Compare the prayer of the so-called Mithraic Liturgy (pub. by Dieterich). There, characteristic places are to be found, such for instance as: τῆς ἀνθρωπίνης μου ψυχικῆς δυνάμεως ἤν ἐγὼ πάλιν μεταπαραλήμψομαι μετὰ τὴν ἐνεστῶσαν καὶ κατεπείγουσάν με πικρὰν ἀνάγκην ἁχρεοκόπητον (The human soul force which I, weighed down by guilt, would again attain, because of the present bitter need oppressing me), ἐπικαλοῦμαι ἕνεκα τῆς κατεπειγούσης καὶ πικρᾶς ἀπαραιτήτου ἀνάγκης (On account of the oppressing bitter and inexorable need).

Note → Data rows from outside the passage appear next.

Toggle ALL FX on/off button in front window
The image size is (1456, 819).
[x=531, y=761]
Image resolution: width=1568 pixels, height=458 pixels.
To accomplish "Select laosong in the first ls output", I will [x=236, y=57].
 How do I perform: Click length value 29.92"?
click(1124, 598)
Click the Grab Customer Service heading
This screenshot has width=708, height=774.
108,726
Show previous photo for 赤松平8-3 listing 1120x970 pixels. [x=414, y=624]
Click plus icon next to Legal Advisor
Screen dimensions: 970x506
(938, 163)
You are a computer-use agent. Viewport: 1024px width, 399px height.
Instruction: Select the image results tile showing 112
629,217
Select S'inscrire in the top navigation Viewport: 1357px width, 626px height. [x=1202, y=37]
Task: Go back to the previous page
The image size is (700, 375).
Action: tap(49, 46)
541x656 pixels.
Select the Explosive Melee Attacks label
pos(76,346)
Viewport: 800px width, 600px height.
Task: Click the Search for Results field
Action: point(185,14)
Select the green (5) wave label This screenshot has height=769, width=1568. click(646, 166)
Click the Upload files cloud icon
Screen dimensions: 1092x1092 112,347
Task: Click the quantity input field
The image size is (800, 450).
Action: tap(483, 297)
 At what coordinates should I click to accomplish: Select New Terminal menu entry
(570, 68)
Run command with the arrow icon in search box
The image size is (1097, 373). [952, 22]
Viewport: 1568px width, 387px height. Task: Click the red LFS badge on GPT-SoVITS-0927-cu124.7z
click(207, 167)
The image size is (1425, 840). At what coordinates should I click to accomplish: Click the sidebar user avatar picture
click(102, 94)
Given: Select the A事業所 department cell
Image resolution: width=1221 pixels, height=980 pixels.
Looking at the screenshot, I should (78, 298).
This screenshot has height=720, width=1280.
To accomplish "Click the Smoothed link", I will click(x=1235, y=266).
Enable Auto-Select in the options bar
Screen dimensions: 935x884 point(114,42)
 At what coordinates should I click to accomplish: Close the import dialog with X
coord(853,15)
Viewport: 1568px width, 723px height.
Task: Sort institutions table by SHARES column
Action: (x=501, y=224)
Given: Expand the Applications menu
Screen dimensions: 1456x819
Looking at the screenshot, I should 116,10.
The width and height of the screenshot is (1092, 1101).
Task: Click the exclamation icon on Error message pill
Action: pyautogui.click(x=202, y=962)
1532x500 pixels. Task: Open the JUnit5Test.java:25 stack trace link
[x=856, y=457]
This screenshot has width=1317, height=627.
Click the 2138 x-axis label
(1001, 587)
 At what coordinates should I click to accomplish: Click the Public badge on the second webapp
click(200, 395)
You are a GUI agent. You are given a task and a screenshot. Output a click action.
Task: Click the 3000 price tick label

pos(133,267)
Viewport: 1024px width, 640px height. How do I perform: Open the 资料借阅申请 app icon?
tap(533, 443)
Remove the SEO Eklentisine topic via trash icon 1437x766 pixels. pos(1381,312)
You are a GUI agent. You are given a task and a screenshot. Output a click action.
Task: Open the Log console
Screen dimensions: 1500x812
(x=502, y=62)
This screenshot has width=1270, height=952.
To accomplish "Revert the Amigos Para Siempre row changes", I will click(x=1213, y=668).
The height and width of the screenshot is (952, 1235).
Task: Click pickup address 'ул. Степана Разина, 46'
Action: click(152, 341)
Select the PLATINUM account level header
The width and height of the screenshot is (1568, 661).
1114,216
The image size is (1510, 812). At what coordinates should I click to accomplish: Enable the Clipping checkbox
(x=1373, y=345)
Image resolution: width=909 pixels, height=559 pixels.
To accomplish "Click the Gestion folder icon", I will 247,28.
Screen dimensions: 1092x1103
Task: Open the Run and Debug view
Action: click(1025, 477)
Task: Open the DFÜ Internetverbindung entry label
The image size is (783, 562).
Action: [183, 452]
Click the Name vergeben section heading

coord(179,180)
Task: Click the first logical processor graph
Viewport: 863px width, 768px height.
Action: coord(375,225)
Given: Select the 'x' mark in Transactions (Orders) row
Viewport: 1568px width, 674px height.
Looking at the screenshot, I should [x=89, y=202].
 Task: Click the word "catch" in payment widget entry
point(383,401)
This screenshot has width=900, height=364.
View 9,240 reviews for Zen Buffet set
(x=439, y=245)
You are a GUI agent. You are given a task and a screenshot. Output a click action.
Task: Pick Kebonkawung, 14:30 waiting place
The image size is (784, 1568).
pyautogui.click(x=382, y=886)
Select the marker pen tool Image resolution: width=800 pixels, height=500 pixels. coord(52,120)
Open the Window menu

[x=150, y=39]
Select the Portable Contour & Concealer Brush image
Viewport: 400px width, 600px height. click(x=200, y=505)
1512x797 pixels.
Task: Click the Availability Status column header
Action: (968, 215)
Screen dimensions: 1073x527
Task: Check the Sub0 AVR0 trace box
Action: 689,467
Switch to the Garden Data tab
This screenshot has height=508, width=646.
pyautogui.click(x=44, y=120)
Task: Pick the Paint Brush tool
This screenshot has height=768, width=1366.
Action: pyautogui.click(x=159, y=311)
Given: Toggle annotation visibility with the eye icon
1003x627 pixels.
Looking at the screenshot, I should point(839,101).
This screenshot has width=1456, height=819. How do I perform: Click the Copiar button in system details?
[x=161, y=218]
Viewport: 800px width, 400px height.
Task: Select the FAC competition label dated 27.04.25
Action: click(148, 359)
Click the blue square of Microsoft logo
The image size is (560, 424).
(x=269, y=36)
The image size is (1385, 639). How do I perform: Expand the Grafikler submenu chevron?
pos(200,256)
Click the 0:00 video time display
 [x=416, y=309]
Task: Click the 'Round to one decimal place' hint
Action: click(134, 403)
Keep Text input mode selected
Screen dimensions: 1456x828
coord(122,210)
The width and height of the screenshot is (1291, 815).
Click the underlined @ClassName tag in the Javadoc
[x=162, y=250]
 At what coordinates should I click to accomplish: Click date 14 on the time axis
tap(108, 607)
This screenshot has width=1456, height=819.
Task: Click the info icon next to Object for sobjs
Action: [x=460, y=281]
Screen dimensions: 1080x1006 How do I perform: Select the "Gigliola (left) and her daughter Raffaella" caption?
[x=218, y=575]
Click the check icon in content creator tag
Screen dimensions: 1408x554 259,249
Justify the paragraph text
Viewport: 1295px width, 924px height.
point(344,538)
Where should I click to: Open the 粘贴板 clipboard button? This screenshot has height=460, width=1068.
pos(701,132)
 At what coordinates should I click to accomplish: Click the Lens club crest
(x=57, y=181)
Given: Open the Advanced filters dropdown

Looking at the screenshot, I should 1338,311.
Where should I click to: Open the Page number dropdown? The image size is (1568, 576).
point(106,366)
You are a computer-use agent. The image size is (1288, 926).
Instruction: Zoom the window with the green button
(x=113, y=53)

From the speech of the High Priest (Apuleius: “Metamorphoses,” lib. XI, 248) a similar train of thought may be gathered. The young philosopher Lucius was changed into an ass, that continuously rutting animal which Isis hated. Later he was released from the enchantment and initiated into the mysteries of Isis. When he was freed from the spell the priest speaks as follows: “Lubrico virentis aetatulae, ad serviles delapsus voluptates, curiositatis improsperae sinistrum praemium reportasti.—Nam in eos, quorum sibi vitas servitium Deae nostrae majestas vindicavit, non habet locum casus infestus—in tutelam jam receptus es Fortunae, sed videntis” (But falling into the slavery of pleasure, in the wantonness of buxom youth, you have reaped the inauspicious reward of your ill-fated curiosity—for direful calamity has no power over those whose lives the majesty of our Goddess has claimed for her own service.—You are now received under the guardianship of fortune, but of a fortune who can see). In the prayer to the Queen of Heaven, Isis, Lucius says: “Qua fatorum etiam inextricabiliter contorta retractas licia et Fortunae tempestates mitigas, et stellarum noxios meatus cohibes” (By which thou dost unravel the inextricably entangled threads of the fates, and dost assuage the tempests of fortune and restrain the malignant influences of the stars).—Generally it was the purpose of the rite to destroy the “evil compulsion of the star” by magic power.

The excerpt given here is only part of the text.